Thanks for the updates, everyone. My wife wants him to be smaller anyway, but I'd like him to be mid-50s at least. We'll see how it shakes out, and we'll love him no matter what!


----------



## MtnViz (Apr 14, 2018)

Our female was 6.0 pounds at 8 weeks. She was the second to smallest in a litter of 11. She is now nearly four years old and has been stable at 38 pounds for a couple of years. People usually think that she is still a puppy, and she pretty much acts like one- very energetic and playful at the off leash park. Only one dog- a greyhound- has ever been able to keep up with her when playing chase.
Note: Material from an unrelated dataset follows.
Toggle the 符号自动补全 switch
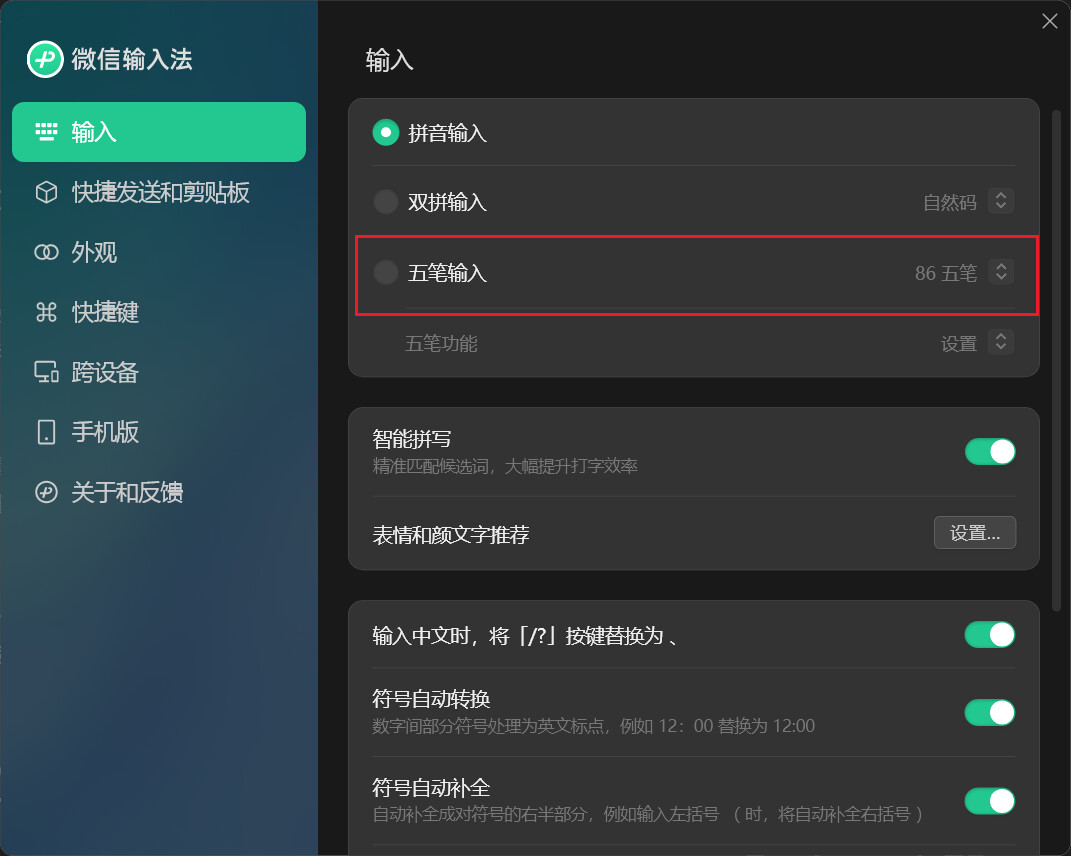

She is more agile, and faster than any of the other Vizslas who have played with her. My wife is happy that she isn't any bigger.


----------



## texasred (Jan 29, 2012)

MtnViz said:


> Our female was 6.0 pounds at 8 weeks. She was the second to smallest in a litter of 11. She is now nearly four years old and has been stable at 38 pounds for a couple of years. People usually think that she is still a puppy, and she pretty much acts like one- very energetic and playful at the off leash park. Only one dog- a greyhound- has ever been able to keep up with her when playing chase. She is more agile, and faster than any of the other Vizslas who have played with her. My wife is happy that she isn't any bigger.


Shine is the same age, and 40lbs. People always think she is a puppy too. She almost the same height as my other two Vizslas, just has a petite bone structure.


----------



## organicthoughts (Oct 9, 2012)

He's got sizeable paws. He will likely grow into them. Try not to neuter young as it will impact musculoskeletal development


----------